あいつがいなければ僕は未来永劫、永久に幸せだったのに、あいつが壊したんだ! あいつがあいつがあいつがあいつがあいつがっ!!


 謝っても許さない。傷ついても許さない。死んでも許さない。痛めつけて苦しませて歪ませて殺して殺して殺して殺し殺す殺す殺す殺す殺す殺す殺す!!!

 あぁ、あぁああぁ! とっても楽しみだなぁあああああああああ……!


 嬉しくて震えて来た僕は、笑いながら屋上のドアを開けた。


 屋上は、よく風が通って心地良かった。

 普段から立ち入り禁止の看板で塞がれていて、施錠されている屋上には転落防止のフェンスなど不要だった。屋上からの夜景は、初めて見たけれど悪くはなかった。


 僕は美しい景色から、目の前のクズに視線を向けた。

 神流木は意識を取り戻していた。

 次の瞬間、狂喜で破裂しそうだった胸から何にも無くなった。


「……神流木 隼。動く事は許さないけれども声は出しても構わないよ」


 言霊は効いたはずの神流木は無言で、しかも生意気な眼差しで僕を見ていた。

 今、どういう状態が理解出来てないようだ。どっちが馬鹿なのか……。

 僕はゆっくりと馬乗りになった。右のカッターナイフは後ろに隠した。


「ねえ、僕の事、思い出してくれた?」

「……馬鹿の名前は覚えるだけ無駄だからな、知らない」

「そう? じゃあ自己紹介させて貰おうかな?

 僕の名前は、栄永 利口。二ヶ月前までθシータクラスにいたんだ。

 お前のせいで学校に行けなくなったんだ。それは思い出してくれた?」

「僕のせいだって? 馬鹿だから来れなくなったんだろ?」


 僕は神流木の左頬にカッターナイフを突き刺した。

 刃は面白いくらいに皮膚にめり込んだ。頬骨に当たった感触がした。


「ぎゃあぁああああああああああああああああっ」

「あはははははははは、お前でも痛いと叫ぶんだ? ははっ、面白いな。

 もっと叫んでみろ」


 突き刺した刃を耳の方へ滑らす。

 骨に当たって上手く動かせず、歪な切り傷となった。どんな激痛でも、悶える事は出来ない。ただ叫ぶだけ。

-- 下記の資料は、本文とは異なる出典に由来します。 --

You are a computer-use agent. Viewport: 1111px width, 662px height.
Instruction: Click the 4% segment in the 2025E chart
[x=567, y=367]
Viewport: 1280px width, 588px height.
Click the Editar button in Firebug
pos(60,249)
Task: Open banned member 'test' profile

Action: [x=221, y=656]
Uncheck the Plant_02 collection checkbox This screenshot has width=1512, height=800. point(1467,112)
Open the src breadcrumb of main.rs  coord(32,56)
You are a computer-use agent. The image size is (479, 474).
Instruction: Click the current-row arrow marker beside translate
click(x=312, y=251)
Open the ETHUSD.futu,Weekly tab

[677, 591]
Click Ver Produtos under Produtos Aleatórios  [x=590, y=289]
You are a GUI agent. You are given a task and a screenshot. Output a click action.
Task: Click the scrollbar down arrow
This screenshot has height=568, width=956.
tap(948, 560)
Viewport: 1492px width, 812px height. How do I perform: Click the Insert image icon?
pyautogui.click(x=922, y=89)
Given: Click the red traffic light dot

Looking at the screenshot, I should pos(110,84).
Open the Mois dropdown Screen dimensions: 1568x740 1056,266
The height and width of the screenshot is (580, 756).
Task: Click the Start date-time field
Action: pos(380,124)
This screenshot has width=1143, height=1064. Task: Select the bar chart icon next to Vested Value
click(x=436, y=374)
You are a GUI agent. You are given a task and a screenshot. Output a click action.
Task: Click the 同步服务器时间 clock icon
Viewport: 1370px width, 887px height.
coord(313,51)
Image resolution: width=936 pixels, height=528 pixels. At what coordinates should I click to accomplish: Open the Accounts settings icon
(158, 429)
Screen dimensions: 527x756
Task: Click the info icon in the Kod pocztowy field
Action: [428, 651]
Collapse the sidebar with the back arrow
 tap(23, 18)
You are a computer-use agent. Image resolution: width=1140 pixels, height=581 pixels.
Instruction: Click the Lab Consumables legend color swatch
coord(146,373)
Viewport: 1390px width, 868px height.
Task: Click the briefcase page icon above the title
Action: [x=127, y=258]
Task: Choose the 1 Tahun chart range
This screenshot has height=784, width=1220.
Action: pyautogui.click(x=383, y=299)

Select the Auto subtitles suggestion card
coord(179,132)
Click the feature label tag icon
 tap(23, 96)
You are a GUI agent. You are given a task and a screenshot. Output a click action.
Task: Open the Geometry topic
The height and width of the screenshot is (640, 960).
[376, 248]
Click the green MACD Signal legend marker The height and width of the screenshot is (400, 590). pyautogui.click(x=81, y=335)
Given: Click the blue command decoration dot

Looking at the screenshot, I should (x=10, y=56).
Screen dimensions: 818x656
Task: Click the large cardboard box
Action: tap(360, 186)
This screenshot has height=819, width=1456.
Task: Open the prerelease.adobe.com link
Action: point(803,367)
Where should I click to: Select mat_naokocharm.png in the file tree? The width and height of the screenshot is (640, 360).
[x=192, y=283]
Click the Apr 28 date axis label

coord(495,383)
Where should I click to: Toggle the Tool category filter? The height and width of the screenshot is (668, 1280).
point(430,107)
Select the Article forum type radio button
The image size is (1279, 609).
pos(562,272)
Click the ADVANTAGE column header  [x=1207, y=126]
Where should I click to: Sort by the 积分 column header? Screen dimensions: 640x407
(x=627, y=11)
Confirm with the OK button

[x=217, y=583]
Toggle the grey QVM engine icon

 永遠に叫び続けることは不可能だから、息が切れるまで好きなだけ叫ばせた。

 声が小さくなれば、別の所を切った。傷つける言葉しか話せない口を切り裂いてしまおうかとも考えたが、それは後回しにして効き腕の肩から指先に掛けて、刃を何度も何度も何度も何度も何度も突き刺した。


 悲鳴と絶叫にも飽きた所で、再び言霊で声を奪った。

 ただ僕の一言で、一人の人が支配出来るのが愉快で快感で堪らなかった。


「あはははははは。へぇ~……お前の中を駆け巡る血も赤いんだぁ? てっきり冷血漢なお前には、青色の血が流れているもんだと思っていたよ。意外だ」


 血で真っ赤になった両手とカッターナイフを服で拭う。

 心臓が痛いくらいに速い。興奮で脳内は沸騰して、視界がチカチカしていた。


「それはそうと。本当に久しぶりだな、こうやって顔を合わせるのは。

 少し前までは毎日毎日毎日毎日毎日、お前は僕に様々な嫌がらせをしたよな。

 一つ一つ、挙げていこうか?

 抜け落ちていたらごめんよ? なにせ、あまりにも多すぎるんだから。

 えぇっと……定番な事、と言ったら可笑しいのだけれども、一番印象に残っているのは――――休み時間のチャイムが鳴ると同時に、僕の席までわざわざやって来て、僕がどれだけ劣っているか長々と述べて、なじり、罵り……生きている価値はないと大声で言ってくれたよな。あれは本っ当に辛かったなぁ。

 小テストの点数を、クラスの皆に教えて一緒になって嘲笑い、持っているだけ無駄だとノート類も破り捨てて、食べる資格がないって僕の昼食を床に叩き落として、授業で答えられなかった事をずぅーっと耳元で囁いてくれて、僕の事をとにかく全て否定して馬鹿にし続けて……」


 話せなくなった神流木 隼の代わりに、僕は壊れたかのように話し続けた。

 それは、とてもとてもとてもとっても楽しくって、言葉が止まらなかった。


「お前が羨ましいよ、神流木。ろくな苦労も努力も勉強をしなくとも、この学校に居られるだけの出来の良い頭を持っているお前が。本当に羨ましくて妬ましい……。

 なあ、死んだら、その頭をかち割って脳味噌を引きずり出して見てもいいよな?

 どうなっているか、是非見てみたいんだよ。前々から、やりたいと思っていたんだ構わないよなあ? まあ、今のお前に拒否権は無いけれどさ……!」


 カッターナイフを投げ捨てて、神流木の頭を踏みつけた。

 ぐりぐりと踵で圧迫してやると痙攣するかのように身体を震わせている。


「今まで散々馬鹿だと見下していた者に、見下されるのはどんな気分だ?

 僕はこれ以上の喜びはない。あの神流木 隼が、学年一番の優等生が、無様に醜く地べたに這い蹲っているのを見下せて最高の気分だ!

 お前が悔しそうに顔を歪めているのを見るだけで、ね!!」


 こいつも同じ人間なんだ。特別なんかじゃない、普通の人間だ。

 刺せば血も流れるし、痛がる。僕と何一つ変わらない同じ人間なのに。

 ただ学校の成績なんてもので区別されて、いじめていじめられて。


「馬鹿だよ、神流木。お前が、お前自身が一番の大馬鹿野郎じゃないか!!

 くっだらないイジメなんかしてさあ!?

 僕の人生を滅茶苦茶にしてくれてさあ!?

 あーっはっはっはははははははははははははははははははははは!!!」


 足元がふらついた。頭の中でガンガン音がする。胸も苦しい。

 僕は、その場に尻餅を着いた。気付けば荒い呼吸を繰り返していた。

 話し過ぎた事で息継ぎをし忘れて、酸欠状態になったようだ。

 僕は何度も深呼吸を繰り返して、落ち着いてから残りの言葉を発した。


「もっと悲しめ苦しめ怒れ呪え絶望しろ!!

 僕が感じた苦痛を億倍にして返してやるから余さず受け取るがいい!!」


 まだ足りない。まだまだ足りない。こんなんじゃ、全然足りない!

 思いつく限りの悲しみと苦しみと痛みと……絶望を、奴に与えてやりたい!!


 ――――いや、簡単な事だ。


「神流木 隼……これからお前は、死にたくなるくらい絶望するから」


 そう。こうやって言葉に出してしまえばいいんだ。

 だって言霊は、全てを真にする力なのだから。